Question to the Department for Education:
To ask the Secretary of State for Education, what estimate he has made of (a) the number of eligible pupils who did not register for free schools meals and (b) the amount of pupil premium funding unclaimed by schools for those pupils in each financial year since the pupil premium was introduced.
There are currently over 1.4 million pupils eligible for and claiming a nutritious free school meal, saving families around £400 per year.
We do not routinely collect information on the proportion of pupils that would be entitled to a free school meal but do not make a claim.

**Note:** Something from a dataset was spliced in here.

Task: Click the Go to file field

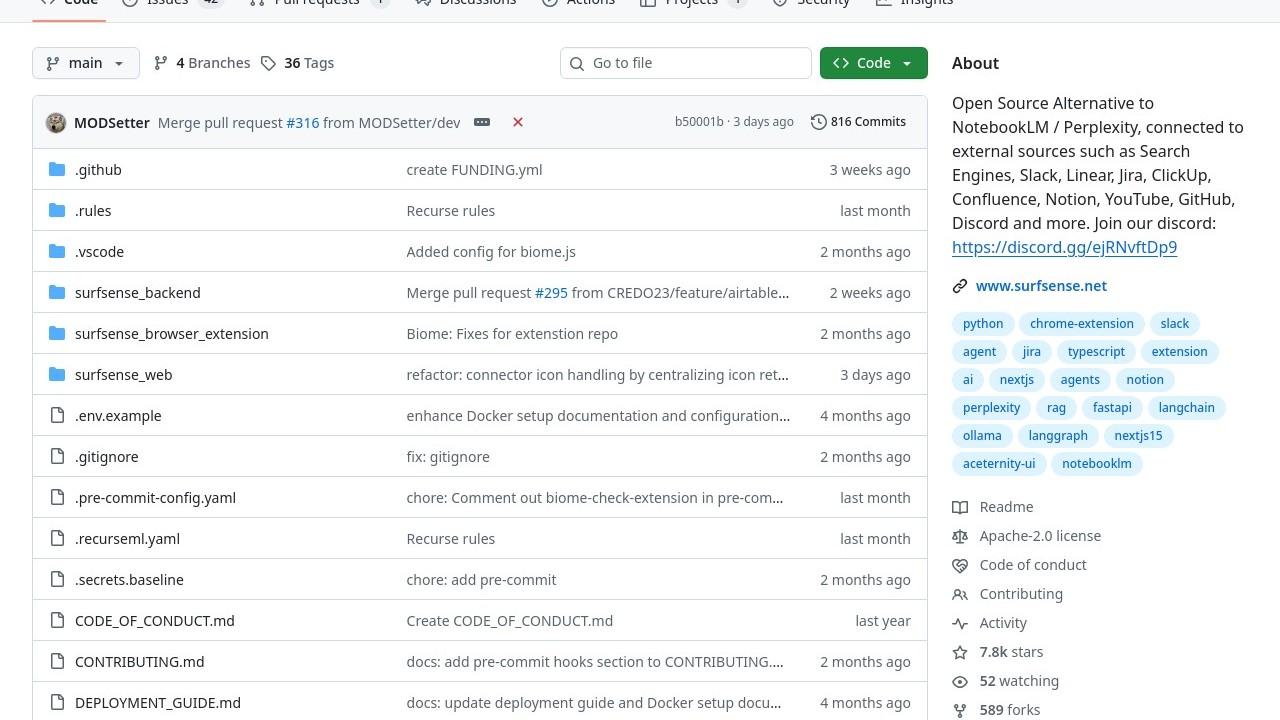Action: [x=686, y=63]
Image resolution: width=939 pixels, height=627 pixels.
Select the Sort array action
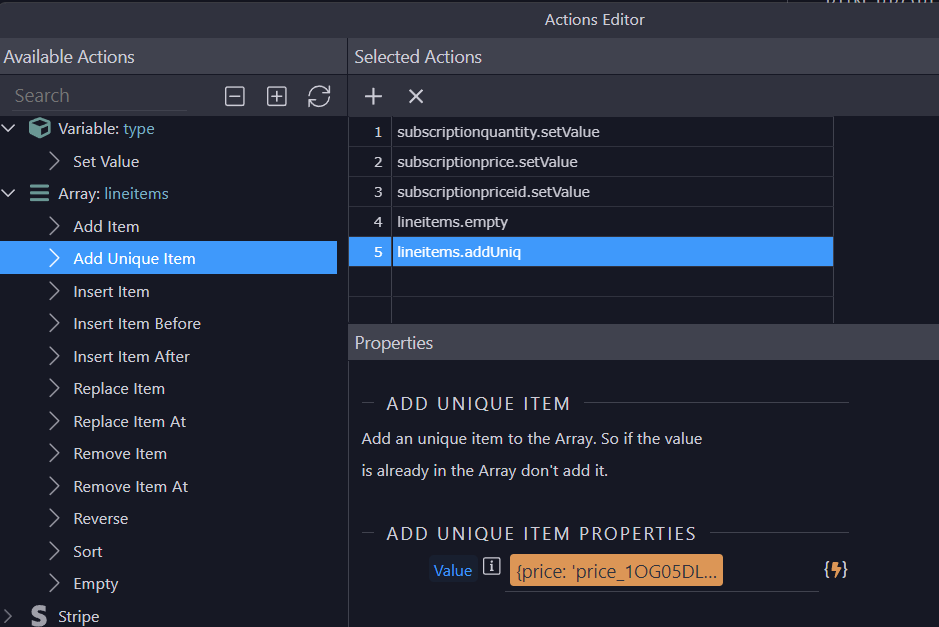tap(88, 552)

We want to make sure as many eligible pupils as possible are claiming their free school meals and make it as simple as possible for schools and local authorities to determine eligibility. To support this, we:
With regard to pupil premium funding, it is not ‘claimed’ but is allocated to schools based on the numbers of pupils that are, or have been at any point over the last six years, recorded in the annual census as eligible for free schools meals.

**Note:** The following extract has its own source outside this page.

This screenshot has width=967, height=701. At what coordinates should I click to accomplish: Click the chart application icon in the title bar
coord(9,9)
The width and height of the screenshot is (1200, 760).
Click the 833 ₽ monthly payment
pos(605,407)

Counting the number of pupils who have claimed free school meals during the past six years has, since 2012-13, acted as a proxy for the level of economic disadvantage experienced by school populations. The pupil premium is not a personal budget for pupils and legally cannot be allocated where a claim for a free school meal has not been made. The pupil premium budget for each year is set based on a forecast of the number of pupils who will be recorded as eligible in the annual census, according to this measure. As pupils who do not claim a free school meal cannot be identified as eligible to attract pupil premium to their school, there is no ‘unclaimed’ (unallocated) pupil premium funding.